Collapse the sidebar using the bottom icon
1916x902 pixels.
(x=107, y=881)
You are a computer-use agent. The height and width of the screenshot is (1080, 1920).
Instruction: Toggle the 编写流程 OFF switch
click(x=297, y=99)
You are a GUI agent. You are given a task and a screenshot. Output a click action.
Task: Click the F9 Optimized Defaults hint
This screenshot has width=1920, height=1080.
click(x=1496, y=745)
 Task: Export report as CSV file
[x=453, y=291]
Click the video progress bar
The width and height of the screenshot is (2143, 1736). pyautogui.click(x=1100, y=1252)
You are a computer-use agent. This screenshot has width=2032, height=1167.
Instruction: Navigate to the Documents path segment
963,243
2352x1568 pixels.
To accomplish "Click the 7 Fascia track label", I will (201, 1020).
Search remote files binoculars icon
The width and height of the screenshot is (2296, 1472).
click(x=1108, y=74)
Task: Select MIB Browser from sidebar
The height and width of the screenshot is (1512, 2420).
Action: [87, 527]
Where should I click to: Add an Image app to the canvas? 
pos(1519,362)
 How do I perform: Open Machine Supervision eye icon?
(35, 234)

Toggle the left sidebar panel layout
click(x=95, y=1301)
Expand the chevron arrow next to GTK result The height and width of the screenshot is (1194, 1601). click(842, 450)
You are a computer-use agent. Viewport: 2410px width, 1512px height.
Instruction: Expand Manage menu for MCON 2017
-*-
EXERCISE PROMPT = Scan the material above. Return every line containing the string "computer".

ANSWER SPACE =
You are a computer-use agent. The height and width of the screenshot is (1080, 1920).
You are a computer-use agent. This screenshot has width=2032, height=1167.
You are a computer-use agent. Viewport: 2410px width, 1512px height.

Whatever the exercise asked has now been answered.